De banken hebben sterk geprofiteerd van het agressieve monetaire beleid van de Fed om de decennialang hoge inflatie te beteugelen, wat ook heeft geleid tot verhoogde marktvolatiliteit en kredietkrapte.

De Amerikaanse banksector werd vorige maand in beroering gebracht doordat bankfaillissementen het vertrouwen van beleggers een knauw gaven en zowel de aandelen- als de obligatiemarkten onder druk zetten.

De ondergang van Silicon Valley Bank, de grootste bank die failliet ging sinds de financiële crisis van 2008, wakkerde de vrees voor een liquiditeitskrapte aan en zette financiële instellingen onder druk.

De BNY-deposito's, een belangrijke maatstaf waarop beleggers dit kwartaal hebben gelet na de problemen in de banksector, daalden met 5% tot 167 miljard dollar in vergelijking met eind vorig jaar. Op jaarbasis daalden ze met 13%.

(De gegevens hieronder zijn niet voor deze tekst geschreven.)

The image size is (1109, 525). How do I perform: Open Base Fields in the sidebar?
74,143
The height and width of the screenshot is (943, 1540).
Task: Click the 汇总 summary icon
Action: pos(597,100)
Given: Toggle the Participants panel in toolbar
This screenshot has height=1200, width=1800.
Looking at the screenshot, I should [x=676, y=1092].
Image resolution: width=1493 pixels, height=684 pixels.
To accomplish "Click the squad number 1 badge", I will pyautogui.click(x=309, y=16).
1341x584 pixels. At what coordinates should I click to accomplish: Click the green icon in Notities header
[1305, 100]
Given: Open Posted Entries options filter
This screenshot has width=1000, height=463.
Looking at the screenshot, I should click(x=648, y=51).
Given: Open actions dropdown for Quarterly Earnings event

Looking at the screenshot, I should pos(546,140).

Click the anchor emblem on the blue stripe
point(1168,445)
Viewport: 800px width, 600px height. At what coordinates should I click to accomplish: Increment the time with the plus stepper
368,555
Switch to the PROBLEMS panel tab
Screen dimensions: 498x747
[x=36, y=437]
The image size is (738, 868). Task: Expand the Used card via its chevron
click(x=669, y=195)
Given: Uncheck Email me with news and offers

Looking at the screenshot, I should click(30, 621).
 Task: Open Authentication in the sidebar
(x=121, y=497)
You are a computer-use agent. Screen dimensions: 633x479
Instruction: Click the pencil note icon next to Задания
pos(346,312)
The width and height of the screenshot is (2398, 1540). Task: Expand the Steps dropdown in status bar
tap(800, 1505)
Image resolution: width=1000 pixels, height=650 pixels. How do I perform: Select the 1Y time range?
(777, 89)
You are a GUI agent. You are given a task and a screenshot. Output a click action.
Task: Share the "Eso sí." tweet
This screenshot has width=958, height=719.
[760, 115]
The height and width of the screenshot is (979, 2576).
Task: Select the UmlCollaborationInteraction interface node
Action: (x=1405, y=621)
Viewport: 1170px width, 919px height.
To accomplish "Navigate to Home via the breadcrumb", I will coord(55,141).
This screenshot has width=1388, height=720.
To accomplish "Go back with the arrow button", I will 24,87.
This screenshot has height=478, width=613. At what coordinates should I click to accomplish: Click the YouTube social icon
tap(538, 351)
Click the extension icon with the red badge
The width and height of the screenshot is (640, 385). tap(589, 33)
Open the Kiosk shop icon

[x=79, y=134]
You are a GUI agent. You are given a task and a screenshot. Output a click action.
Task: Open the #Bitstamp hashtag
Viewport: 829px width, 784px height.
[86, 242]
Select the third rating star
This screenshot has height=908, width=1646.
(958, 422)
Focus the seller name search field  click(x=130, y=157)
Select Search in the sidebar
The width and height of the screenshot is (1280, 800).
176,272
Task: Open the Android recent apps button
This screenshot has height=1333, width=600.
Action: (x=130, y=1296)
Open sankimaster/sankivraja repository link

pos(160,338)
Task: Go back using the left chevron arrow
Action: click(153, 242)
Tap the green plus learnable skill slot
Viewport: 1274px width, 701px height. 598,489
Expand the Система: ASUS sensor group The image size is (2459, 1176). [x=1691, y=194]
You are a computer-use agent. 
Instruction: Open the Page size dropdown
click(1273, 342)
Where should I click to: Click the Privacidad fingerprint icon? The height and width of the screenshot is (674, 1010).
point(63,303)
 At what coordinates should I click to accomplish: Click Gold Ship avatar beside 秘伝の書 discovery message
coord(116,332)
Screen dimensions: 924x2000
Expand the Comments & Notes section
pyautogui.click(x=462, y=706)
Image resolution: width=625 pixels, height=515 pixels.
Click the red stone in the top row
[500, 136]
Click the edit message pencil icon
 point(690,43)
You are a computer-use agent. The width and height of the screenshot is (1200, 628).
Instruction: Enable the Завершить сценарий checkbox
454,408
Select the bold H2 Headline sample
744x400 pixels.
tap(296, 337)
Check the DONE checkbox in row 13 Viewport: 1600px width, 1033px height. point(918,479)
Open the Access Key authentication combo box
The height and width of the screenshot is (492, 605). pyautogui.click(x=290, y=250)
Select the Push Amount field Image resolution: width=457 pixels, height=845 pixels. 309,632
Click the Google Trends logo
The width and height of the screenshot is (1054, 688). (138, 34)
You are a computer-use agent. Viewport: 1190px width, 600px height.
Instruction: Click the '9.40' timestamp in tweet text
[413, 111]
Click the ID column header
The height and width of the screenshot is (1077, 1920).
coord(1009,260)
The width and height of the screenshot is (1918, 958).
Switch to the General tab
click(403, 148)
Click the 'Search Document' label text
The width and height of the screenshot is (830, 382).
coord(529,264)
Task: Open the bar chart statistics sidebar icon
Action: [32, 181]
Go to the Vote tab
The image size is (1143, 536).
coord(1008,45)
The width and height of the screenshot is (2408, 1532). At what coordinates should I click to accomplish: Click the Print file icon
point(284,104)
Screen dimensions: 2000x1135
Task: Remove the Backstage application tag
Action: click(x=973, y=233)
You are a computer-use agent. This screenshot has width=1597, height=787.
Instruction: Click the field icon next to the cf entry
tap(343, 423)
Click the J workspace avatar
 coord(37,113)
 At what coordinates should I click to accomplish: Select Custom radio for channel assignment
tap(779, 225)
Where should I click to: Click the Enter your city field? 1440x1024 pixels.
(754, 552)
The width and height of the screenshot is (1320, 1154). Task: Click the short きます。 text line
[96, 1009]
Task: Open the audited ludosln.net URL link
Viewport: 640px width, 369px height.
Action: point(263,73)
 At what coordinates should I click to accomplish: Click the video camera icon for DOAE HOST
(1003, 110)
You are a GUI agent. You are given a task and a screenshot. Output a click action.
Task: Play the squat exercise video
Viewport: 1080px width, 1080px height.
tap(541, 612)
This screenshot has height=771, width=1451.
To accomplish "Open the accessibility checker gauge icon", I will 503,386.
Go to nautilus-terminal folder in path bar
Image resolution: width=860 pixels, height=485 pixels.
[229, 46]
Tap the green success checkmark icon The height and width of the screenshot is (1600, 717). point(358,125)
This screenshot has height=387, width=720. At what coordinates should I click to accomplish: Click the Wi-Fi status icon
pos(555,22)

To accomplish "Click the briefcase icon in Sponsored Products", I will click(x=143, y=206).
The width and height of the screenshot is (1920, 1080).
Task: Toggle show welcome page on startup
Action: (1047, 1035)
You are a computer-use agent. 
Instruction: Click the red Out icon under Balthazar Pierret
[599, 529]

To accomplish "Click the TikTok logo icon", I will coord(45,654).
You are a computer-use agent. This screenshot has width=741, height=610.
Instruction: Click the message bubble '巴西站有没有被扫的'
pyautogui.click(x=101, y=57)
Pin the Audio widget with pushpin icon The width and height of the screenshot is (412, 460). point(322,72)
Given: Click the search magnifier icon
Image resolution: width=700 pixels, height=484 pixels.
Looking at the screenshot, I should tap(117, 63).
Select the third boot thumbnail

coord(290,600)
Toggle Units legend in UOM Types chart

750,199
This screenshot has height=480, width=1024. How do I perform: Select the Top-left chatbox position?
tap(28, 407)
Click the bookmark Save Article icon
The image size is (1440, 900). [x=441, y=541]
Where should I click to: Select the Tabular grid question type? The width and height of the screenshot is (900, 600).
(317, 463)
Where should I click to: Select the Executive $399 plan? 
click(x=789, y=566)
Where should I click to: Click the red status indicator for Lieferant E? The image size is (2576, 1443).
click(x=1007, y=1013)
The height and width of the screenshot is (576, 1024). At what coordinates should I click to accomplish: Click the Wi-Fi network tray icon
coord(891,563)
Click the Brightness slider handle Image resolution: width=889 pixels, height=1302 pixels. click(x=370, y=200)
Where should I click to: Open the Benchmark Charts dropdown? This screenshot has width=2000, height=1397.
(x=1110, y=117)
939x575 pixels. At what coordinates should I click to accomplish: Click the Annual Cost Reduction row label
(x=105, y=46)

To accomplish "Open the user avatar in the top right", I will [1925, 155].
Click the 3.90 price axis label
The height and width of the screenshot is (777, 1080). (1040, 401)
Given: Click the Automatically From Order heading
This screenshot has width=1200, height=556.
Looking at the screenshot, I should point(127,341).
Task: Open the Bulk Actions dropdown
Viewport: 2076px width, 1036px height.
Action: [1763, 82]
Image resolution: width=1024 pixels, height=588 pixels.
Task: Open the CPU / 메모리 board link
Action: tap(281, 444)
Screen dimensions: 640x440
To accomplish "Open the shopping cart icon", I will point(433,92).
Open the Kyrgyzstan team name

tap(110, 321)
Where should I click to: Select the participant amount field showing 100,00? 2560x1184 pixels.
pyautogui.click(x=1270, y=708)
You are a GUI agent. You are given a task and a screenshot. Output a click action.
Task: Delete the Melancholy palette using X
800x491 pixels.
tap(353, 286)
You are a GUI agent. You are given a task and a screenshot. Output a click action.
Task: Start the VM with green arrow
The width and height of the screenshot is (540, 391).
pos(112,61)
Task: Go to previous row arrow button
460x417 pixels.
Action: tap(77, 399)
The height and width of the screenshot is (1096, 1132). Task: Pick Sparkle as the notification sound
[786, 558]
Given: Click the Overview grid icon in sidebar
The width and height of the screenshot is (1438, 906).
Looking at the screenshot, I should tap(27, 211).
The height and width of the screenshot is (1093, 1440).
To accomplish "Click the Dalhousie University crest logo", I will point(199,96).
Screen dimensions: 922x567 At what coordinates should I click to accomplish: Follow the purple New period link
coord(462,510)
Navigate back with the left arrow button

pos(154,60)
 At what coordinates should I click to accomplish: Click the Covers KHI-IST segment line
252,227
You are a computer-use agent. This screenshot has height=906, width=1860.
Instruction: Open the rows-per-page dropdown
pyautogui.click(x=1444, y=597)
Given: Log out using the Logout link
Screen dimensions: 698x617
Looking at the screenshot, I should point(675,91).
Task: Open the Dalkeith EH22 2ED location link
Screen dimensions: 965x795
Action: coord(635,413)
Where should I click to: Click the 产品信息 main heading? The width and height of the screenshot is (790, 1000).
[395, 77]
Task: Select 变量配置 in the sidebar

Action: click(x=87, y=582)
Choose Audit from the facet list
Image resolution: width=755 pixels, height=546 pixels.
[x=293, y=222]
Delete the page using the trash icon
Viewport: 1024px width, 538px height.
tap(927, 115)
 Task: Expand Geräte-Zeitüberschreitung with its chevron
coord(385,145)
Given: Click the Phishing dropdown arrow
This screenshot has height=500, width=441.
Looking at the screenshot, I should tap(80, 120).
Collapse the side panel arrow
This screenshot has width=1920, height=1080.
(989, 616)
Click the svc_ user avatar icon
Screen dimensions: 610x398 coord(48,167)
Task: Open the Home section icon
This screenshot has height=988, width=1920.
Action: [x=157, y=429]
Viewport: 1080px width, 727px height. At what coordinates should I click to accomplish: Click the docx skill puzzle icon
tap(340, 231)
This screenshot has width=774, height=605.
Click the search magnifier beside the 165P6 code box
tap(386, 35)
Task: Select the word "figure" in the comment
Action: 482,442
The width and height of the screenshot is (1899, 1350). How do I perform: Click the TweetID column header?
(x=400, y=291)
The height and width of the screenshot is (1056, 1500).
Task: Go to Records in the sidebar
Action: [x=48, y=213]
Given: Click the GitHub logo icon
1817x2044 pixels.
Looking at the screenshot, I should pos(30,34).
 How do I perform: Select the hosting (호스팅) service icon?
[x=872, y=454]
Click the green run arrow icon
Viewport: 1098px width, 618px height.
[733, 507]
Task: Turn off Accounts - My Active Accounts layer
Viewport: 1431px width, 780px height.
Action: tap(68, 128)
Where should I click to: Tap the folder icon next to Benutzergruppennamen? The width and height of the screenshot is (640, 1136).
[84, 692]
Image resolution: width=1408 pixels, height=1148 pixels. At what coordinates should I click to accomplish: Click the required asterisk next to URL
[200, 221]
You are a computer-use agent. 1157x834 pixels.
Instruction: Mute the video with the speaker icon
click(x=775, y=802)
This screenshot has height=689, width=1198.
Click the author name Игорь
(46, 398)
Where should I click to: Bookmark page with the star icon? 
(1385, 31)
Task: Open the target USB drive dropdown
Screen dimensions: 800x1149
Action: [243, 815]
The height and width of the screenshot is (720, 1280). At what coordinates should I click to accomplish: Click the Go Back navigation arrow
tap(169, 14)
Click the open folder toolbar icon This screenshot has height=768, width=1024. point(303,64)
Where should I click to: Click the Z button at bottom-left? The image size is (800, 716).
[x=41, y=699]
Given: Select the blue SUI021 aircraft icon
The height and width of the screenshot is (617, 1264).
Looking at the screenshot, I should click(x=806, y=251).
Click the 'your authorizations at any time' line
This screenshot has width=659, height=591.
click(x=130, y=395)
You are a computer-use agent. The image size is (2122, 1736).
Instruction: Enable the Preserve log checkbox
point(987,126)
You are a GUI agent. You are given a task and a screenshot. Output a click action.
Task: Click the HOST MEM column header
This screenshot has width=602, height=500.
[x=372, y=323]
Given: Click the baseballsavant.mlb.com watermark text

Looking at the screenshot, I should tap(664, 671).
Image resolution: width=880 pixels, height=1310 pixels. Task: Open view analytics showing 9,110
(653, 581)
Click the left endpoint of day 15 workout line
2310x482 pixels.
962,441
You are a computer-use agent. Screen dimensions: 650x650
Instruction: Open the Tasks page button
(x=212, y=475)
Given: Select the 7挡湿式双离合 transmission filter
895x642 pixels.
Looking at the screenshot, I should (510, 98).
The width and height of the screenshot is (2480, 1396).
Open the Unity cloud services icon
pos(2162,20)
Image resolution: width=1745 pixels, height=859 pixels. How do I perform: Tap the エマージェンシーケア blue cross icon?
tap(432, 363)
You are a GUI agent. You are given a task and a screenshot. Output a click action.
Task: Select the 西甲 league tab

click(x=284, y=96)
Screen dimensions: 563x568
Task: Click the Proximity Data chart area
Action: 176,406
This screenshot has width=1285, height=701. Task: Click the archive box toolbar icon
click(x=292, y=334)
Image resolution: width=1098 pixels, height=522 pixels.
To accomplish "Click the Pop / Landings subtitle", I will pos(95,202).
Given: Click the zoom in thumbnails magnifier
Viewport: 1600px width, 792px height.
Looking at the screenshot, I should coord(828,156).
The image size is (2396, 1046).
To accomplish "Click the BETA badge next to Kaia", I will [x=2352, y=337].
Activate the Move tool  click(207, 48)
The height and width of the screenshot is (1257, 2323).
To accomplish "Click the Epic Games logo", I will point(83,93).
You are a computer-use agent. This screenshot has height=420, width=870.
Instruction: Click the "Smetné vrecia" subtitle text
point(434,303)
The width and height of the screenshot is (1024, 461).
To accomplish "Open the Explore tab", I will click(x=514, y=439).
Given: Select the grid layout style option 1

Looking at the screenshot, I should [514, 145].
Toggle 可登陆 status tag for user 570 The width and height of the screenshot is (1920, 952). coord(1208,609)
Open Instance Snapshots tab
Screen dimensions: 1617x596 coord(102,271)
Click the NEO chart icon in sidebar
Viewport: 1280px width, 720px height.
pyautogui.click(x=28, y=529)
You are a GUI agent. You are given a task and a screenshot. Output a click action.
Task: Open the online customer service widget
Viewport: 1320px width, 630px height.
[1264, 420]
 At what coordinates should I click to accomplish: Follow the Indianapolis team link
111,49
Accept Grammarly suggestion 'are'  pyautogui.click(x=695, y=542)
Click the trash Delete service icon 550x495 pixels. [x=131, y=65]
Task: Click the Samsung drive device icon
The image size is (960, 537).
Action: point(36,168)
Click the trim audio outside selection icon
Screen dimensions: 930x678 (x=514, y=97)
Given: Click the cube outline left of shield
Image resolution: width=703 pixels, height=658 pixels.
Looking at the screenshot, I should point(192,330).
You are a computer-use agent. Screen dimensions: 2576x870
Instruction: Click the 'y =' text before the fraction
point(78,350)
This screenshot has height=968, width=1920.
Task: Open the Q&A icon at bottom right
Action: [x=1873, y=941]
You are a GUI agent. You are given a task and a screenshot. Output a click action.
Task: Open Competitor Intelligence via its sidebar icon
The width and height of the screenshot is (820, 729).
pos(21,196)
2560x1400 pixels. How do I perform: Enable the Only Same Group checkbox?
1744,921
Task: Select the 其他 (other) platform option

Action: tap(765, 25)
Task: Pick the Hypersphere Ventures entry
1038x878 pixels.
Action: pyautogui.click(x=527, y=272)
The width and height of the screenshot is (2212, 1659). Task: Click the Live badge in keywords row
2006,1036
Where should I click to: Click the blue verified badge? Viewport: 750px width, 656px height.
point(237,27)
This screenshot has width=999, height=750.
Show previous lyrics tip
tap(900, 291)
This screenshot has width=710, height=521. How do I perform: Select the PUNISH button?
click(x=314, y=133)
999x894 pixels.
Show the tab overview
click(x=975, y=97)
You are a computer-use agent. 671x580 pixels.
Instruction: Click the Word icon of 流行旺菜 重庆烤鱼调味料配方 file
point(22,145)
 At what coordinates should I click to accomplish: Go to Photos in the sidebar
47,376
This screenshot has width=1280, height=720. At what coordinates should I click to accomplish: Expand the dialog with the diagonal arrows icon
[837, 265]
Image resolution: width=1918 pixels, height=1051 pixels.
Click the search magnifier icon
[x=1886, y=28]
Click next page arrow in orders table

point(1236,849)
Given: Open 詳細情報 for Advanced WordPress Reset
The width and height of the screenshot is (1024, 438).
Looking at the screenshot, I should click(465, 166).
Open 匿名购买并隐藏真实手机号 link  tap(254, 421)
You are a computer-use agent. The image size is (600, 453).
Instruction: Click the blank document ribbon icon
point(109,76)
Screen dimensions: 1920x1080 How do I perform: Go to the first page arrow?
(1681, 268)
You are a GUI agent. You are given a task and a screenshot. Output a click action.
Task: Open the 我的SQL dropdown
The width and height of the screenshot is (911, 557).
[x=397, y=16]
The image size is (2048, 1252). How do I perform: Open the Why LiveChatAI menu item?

De bankencrisis en de reeds bestaande bezorgdheid over een recessie brachten BNY ertoe 27 miljoen dollar aan voorzieningen voor verliezen aan te leggen, tegenover 2 miljoen dollar een jaar eerder.

Op aangepaste basis rapporteerde de bank een winst van $1,13 per aandeel, waarmee de gemiddelde raming van analisten van $1,12 per aandeel werd overtroffen, volgens de gegevens van Refinitiv IBES.

De nettorentebaten van de in New York gevestigde kredietverstrekker stegen met 62% tot $1,1 miljard, vergeleken met $698 miljoen een jaar eerder.

Het beheerd en bewaard vermogen steeg met 2% tot $46,4 biljoen dankzij de instroom van klanten en netto nieuwe activiteiten, aldus de bank.

De kwartaalinkomsten stegen met 11% tot 4,4 miljard.